Il y a un banc, place Flagey, où j'ai eu trois conversations en dix ans. Aucune ne s'est prolongée. Aucune n'a donné lieu à un échange de numéros. Toutes les trois étaient bien.

C'est le seul modèle social que je connaisse qui ne demande rien. Tu t'assois, quelqu'un est déjà là, vous parlez ou vous ne parlez pas. Personne ne vérifie ton profil. Personne ne compte les points.

Ce qu'on a perdu en route

Les applications de discussion actuelles ont toutes le même défaut : elles gardent. Un historique, un profil, une réputation, un score. Chaque phrase que tu écris est un dépôt sur un compte que tu ne peux plus fermer.

Le résultat, c'est qu'on parle moins librement. Pas par pudeur — par comptabilité. On sait que ça reste, donc on calcule.

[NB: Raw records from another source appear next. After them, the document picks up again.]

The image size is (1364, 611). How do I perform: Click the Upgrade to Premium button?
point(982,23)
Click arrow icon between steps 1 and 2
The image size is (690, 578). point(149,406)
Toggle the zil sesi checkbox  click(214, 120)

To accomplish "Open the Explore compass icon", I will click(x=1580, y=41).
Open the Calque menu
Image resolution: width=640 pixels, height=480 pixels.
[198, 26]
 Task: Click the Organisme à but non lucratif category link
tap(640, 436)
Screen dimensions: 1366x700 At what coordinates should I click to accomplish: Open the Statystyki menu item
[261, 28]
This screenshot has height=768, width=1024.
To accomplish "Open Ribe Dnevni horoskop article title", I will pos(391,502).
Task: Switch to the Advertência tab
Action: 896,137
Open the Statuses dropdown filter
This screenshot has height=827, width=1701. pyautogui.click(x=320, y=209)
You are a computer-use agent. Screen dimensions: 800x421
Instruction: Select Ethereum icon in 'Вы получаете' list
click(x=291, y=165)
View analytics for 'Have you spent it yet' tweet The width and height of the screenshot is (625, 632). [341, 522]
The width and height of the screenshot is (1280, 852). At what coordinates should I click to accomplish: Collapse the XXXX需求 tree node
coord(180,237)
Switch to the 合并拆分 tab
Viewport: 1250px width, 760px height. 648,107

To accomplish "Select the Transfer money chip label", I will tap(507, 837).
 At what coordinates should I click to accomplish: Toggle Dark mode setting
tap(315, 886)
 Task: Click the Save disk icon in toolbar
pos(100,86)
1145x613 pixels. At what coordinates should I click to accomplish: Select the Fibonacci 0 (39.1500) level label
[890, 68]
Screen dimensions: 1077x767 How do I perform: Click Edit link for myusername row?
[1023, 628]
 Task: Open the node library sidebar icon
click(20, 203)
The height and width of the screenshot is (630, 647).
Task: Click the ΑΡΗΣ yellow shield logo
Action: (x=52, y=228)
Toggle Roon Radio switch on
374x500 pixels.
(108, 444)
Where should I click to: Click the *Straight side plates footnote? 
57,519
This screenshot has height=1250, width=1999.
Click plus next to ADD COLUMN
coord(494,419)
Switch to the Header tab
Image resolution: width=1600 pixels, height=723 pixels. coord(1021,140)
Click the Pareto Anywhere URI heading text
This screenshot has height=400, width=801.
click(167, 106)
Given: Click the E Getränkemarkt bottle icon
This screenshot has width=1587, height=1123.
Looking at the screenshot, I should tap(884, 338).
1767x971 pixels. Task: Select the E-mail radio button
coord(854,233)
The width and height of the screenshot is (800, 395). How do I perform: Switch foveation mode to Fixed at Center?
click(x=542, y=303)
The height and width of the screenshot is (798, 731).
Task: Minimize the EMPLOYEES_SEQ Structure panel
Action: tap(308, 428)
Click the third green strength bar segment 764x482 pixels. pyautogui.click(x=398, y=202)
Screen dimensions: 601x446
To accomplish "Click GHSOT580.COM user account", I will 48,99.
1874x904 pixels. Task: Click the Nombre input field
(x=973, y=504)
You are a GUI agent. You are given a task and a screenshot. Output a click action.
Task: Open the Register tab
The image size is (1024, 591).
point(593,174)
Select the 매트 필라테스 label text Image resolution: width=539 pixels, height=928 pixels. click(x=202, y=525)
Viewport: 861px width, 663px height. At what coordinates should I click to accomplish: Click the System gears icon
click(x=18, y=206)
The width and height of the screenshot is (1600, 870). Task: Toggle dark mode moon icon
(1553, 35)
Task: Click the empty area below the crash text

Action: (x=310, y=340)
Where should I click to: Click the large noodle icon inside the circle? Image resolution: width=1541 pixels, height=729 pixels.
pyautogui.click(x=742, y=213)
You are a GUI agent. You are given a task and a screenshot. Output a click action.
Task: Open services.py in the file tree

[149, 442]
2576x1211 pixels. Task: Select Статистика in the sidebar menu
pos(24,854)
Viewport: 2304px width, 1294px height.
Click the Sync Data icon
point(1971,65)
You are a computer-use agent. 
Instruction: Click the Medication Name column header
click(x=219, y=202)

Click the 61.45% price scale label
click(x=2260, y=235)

Une conversation qui ne laisse pas de trace n'est pas une conversation ratée. C'est la définition d'une conversation de banc.

Le Banc essaie de reconstruire cette situation-là avec un téléphone. Dix personnes, un prénom d'emprunt, aucune mémoire. Ce n'est pas un réseau social sans les défauts d'un réseau social. C'est autre chose, qui n'essaie pas de grandir.